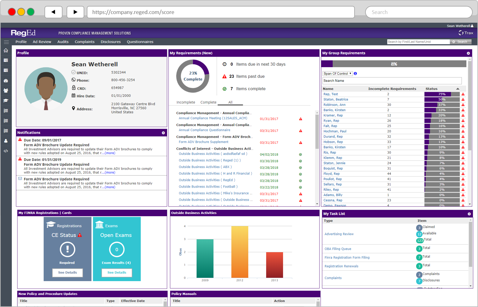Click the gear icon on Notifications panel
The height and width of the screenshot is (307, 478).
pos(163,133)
----------
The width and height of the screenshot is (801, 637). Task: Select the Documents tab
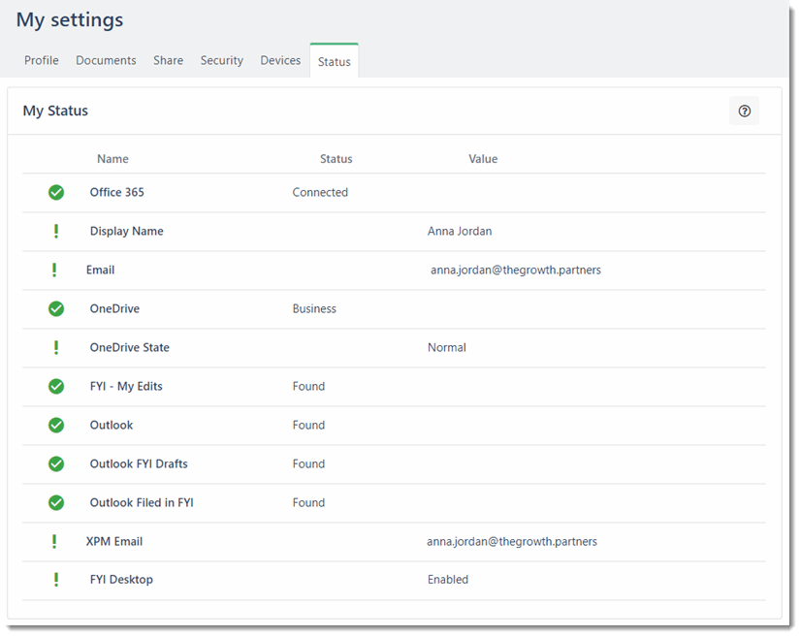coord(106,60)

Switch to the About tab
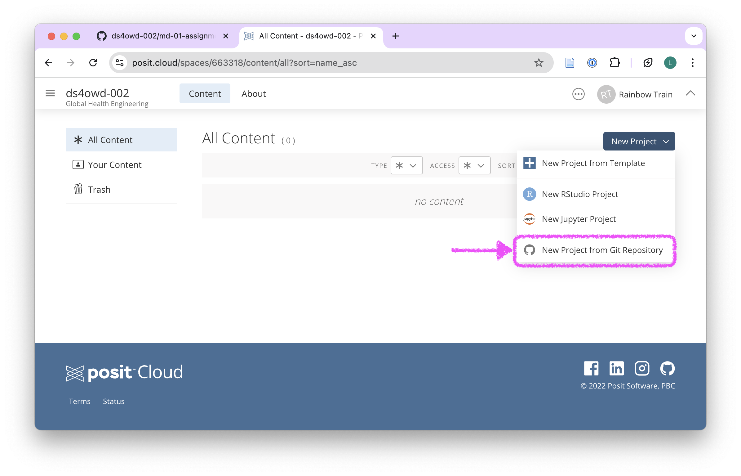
----------
■ Aim of the task ■
Turn the lines of the records into a numbered list, starting at the line that contains "Click the gear icon on Notifications panel" and stopping after the line that contains "pos(163,133)", leaving out any blank lines. Don't include the pictures.

■ Exercise result ■
1. Click the gear icon on Notifications panel
2. The height and width of the screenshot is (307, 478).
3. pos(163,133)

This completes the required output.